Word for word, copy out the entries below, but not the pictures in them.

● **DATASET**:
------------------------------
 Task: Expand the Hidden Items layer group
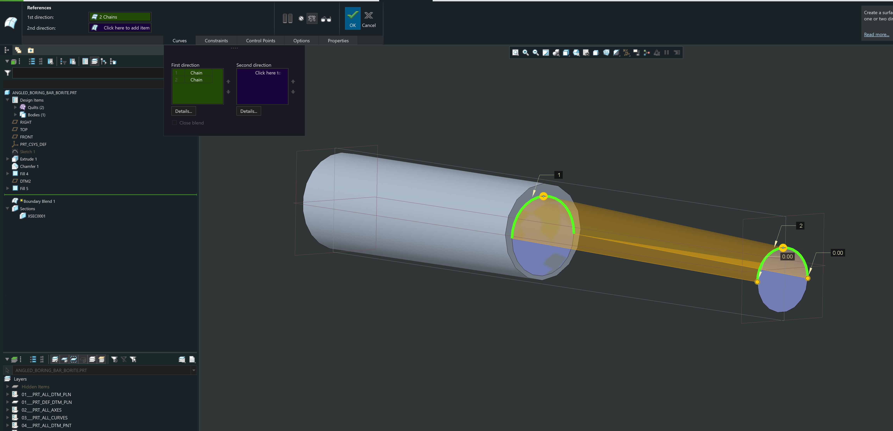pos(8,386)
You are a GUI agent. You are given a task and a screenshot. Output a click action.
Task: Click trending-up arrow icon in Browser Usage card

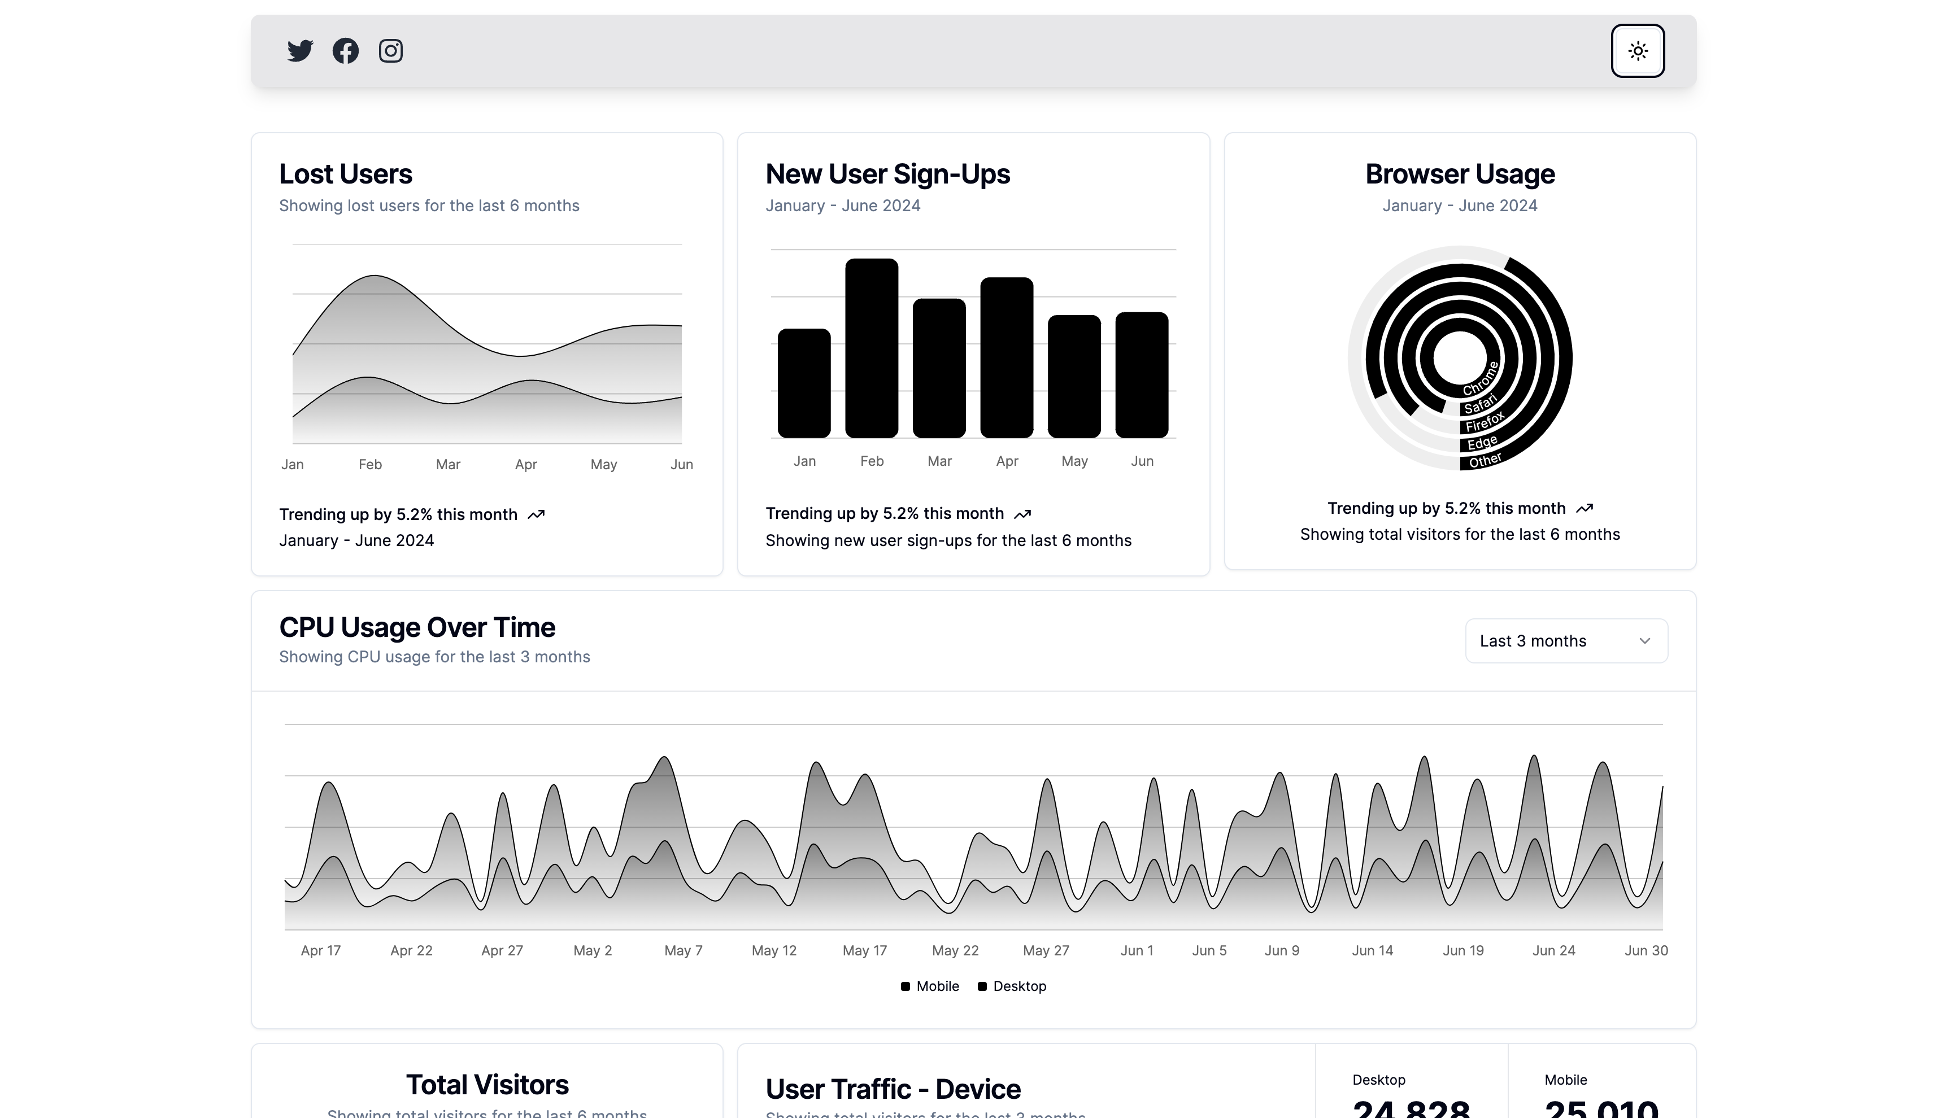tap(1584, 508)
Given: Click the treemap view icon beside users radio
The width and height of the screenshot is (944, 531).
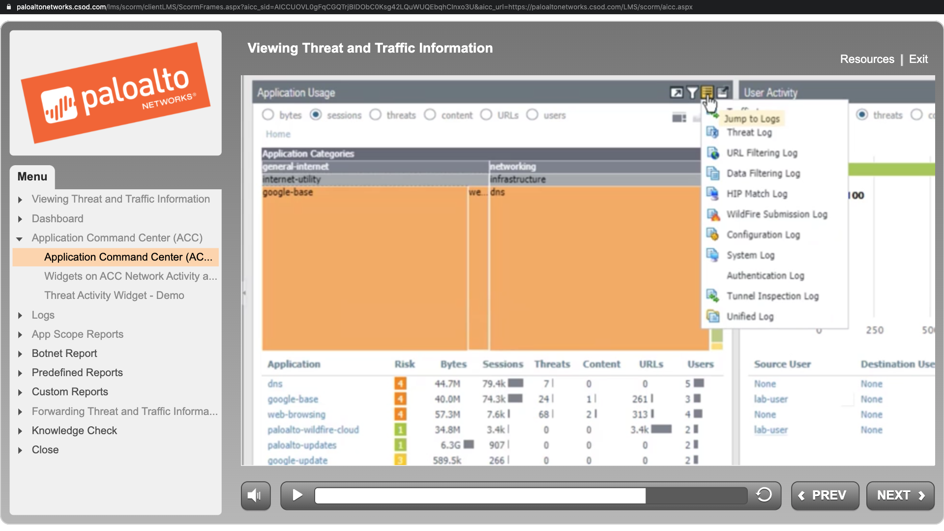Looking at the screenshot, I should [x=679, y=118].
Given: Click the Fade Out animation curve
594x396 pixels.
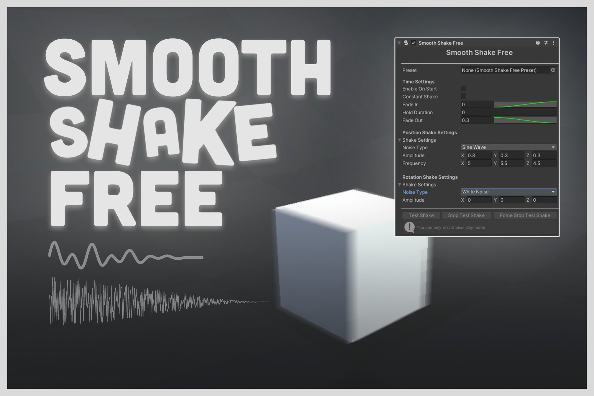Looking at the screenshot, I should tap(525, 120).
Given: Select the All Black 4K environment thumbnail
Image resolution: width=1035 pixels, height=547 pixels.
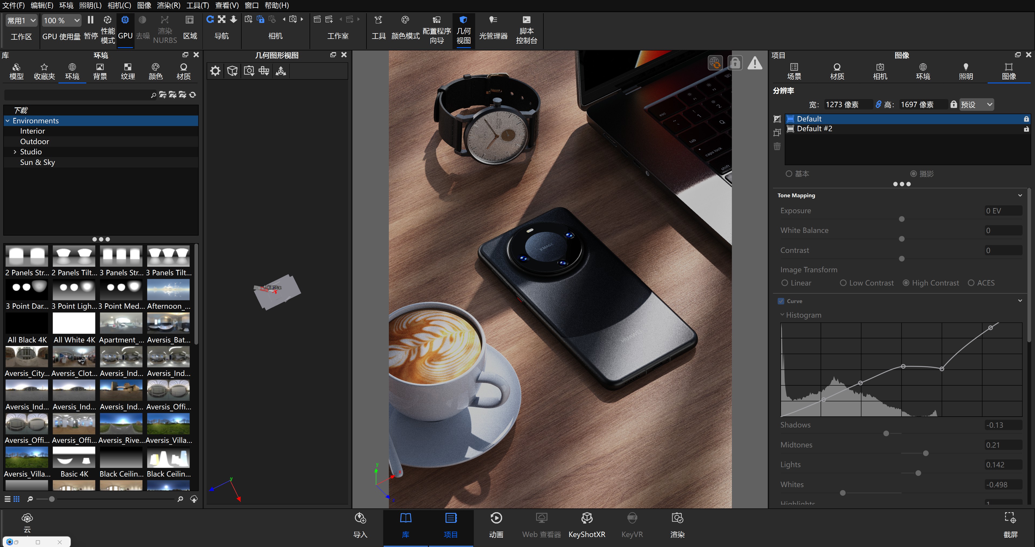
------------------------------
● **ANSWER FOR THIS EXERCISE**:
 Task: Expand the Hidden Items layer group
pos(8,386)
You are a GUI agent. You are given a task and a screenshot. Output a click action.
Task: Click trending-up arrow icon in Browser Usage card

tap(1584, 508)
Given: Click the treemap view icon beside users radio
The width and height of the screenshot is (944, 531).
Looking at the screenshot, I should [x=679, y=118].
Given: Click the Fade Out animation curve
594x396 pixels.
Looking at the screenshot, I should tap(525, 120).
Given: Select the All Black 4K environment thumbnail
Image resolution: width=1035 pixels, height=547 pixels.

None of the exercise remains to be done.